With a small dog, there will always be some special issues you need to remain mindful of.
And sometimes, the underlying issue when a dog displays aggression can be traced back to that dog’s owner – you.
For example, let’s say you decide to adopt or purchase a tiny Maltese puppy. Your dog will probably come to you weighing just three to four pounds – a tiny pup.
So you are very, very careful with your tiny Maltese. You handle your dog with kid gloves and insist that your friends and family do the same. You jump anytime there is a perceived threat and pamper and indulge your dog at every turn.
Even after your Maltese puppy grows up and has learned the ropes of family life through training, socialization, and observation, you may still have those same overprotective tendencies.
Dogs are very attuned to people. In fact, according to New Scientist, canines are so attuned to people that they even developed alterations in their eyebrow muscles that change their expressions!
So you can bet your Maltese dog notices how high-strung you are regarding their safety and protection. This may provoke your dog to act anxiously or aggressively towards other people, family pets, strangers, or strange animals.
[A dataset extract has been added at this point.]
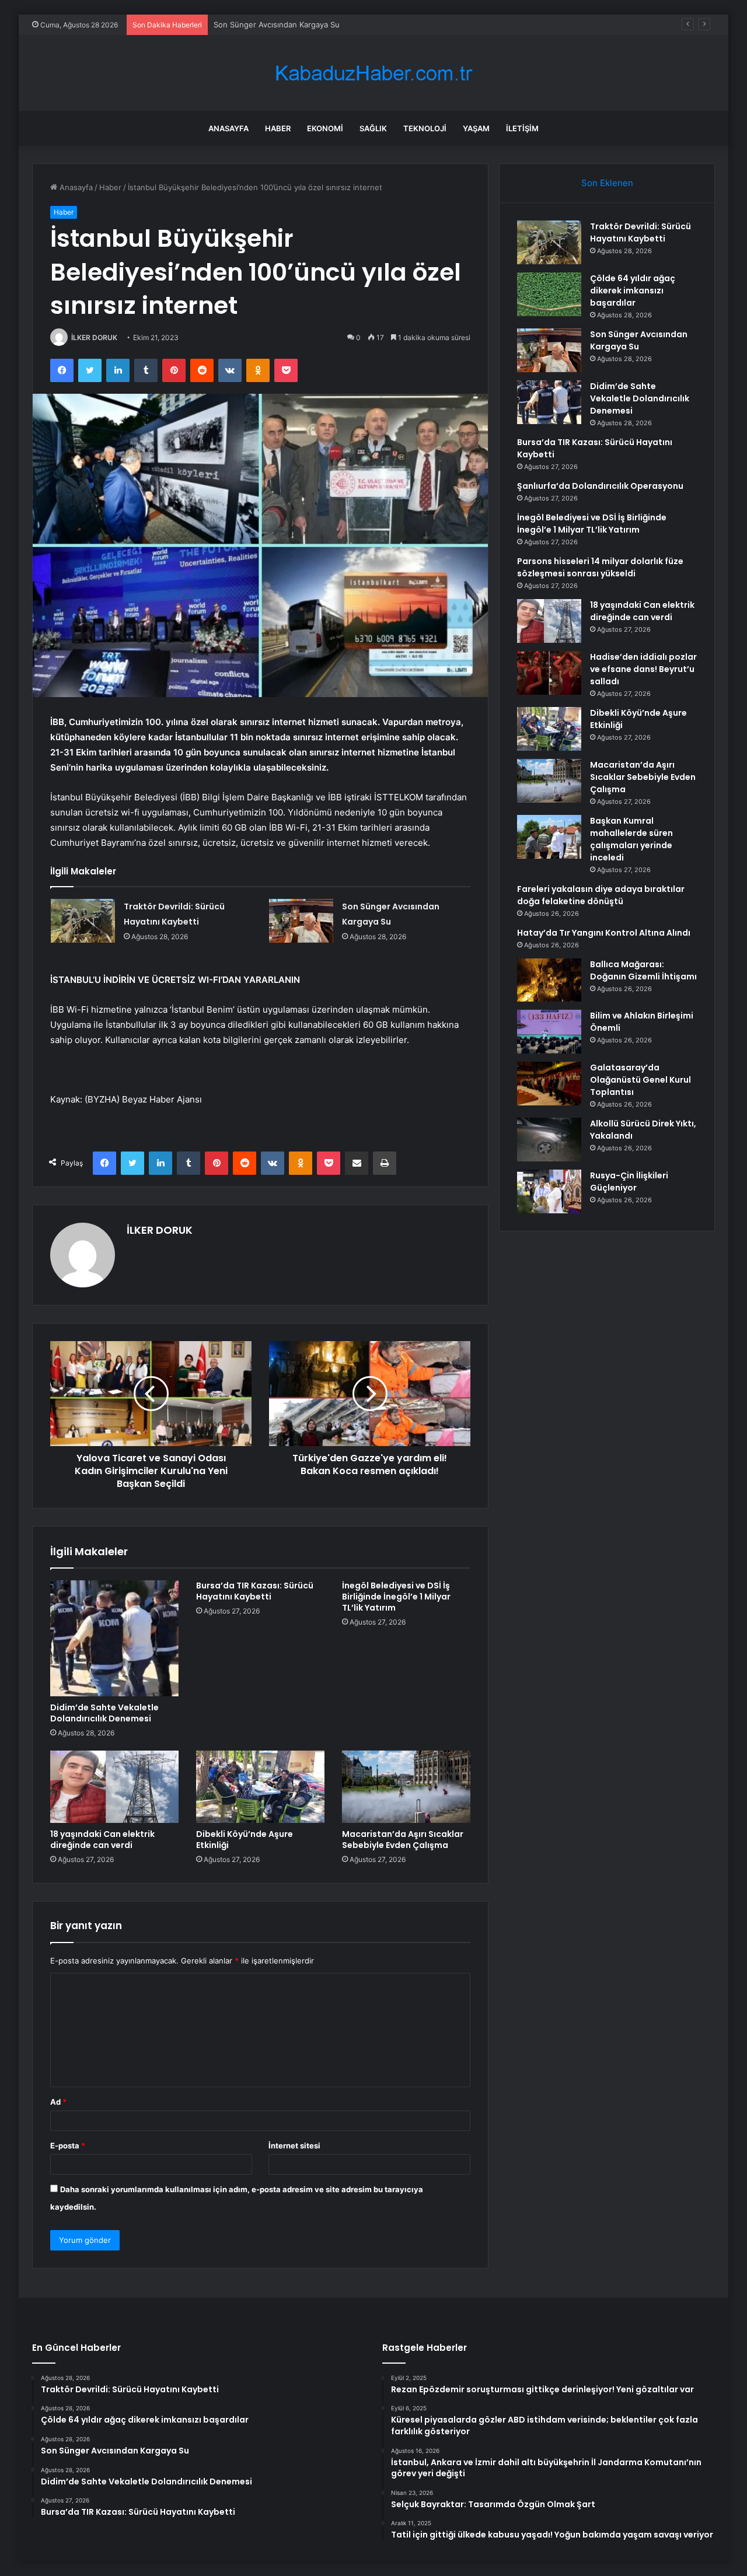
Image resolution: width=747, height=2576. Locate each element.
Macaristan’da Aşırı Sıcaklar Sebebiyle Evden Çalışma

To dial down the aggression, you must change your behavior first.
Dealing with Maltese Aggression
Before dealing with displays of aggression from your Maltese, you must first understand what is causing them.
Why is your dog behaving aggressively? Are they sick or hurt? Do they need more training and socialization? Are you being over-indulgent or over-protective? Are they being handled too roughly?
Once you identify the issue, sometimes all that is required is some simple adjustments, and the aggression goes away.
But if your dog continues to behave aggressively despite your best efforts, it is time to seek help. A professional dog trainer can work with you to solve the problem.